Dubai Migrant Workers Office helping 500 Pinoys facing cases
DUBAI, UNITED ARAB EMIRATES – Although there are around 500 Filipinos in jail here for offenses like failure to pay credit card debts and pregnancy outside of marriage, the Migrant Workers Office (MWO) in Dubai assured that most of these overseas Filipino workers (OFW) end up with dismissed cases or lighter sentences due to legal aid.
“We have 500 cases,” said Philippine Labor Attaché John Rio Bautista, head of the MWO in Dubai. “We have a legal retainer. Mataas ang pag-solve ng mga kaso o mababa ang sentensya.”
(We have 500 cases. We have a legal retainer. We have a high rate of resolving cases or getting a lighter sentence.)

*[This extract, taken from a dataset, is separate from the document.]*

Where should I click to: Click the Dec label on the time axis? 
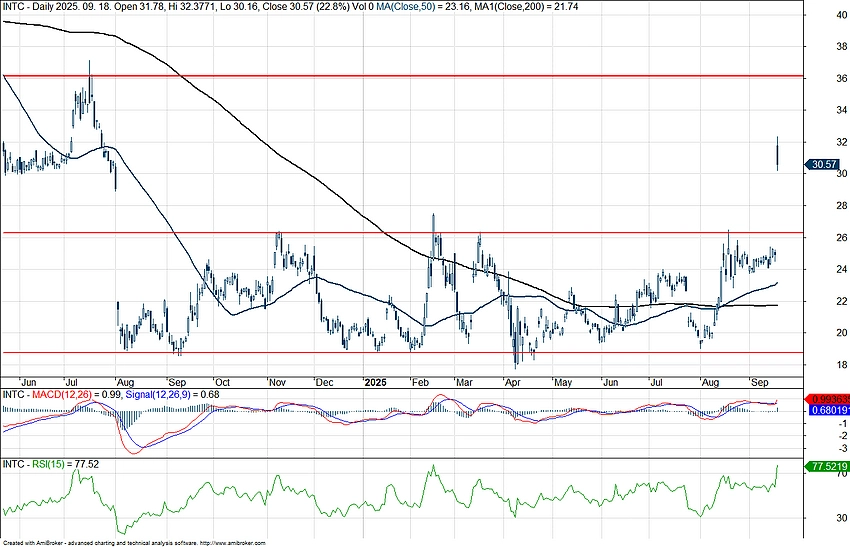[324, 382]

Bautista made the remarks in a press conference on Sunday on the second day of the “Bagong Bayani ng Mundo: OFW Serbisyo Caravan” at the Dubai World Trade Center (DWTC).
These cases are being handled by MWO’s Assistance to Nationals (ATN) desk, which was previously under the jurisdiction of the Philippine consulate general.
Most of the cases involved credit card debts or when an OFW fails to pay what is due. At times, the erring individual receives pardon after an individual, usually a sheikh, pays for the outstanding balance, usually during Ramadan.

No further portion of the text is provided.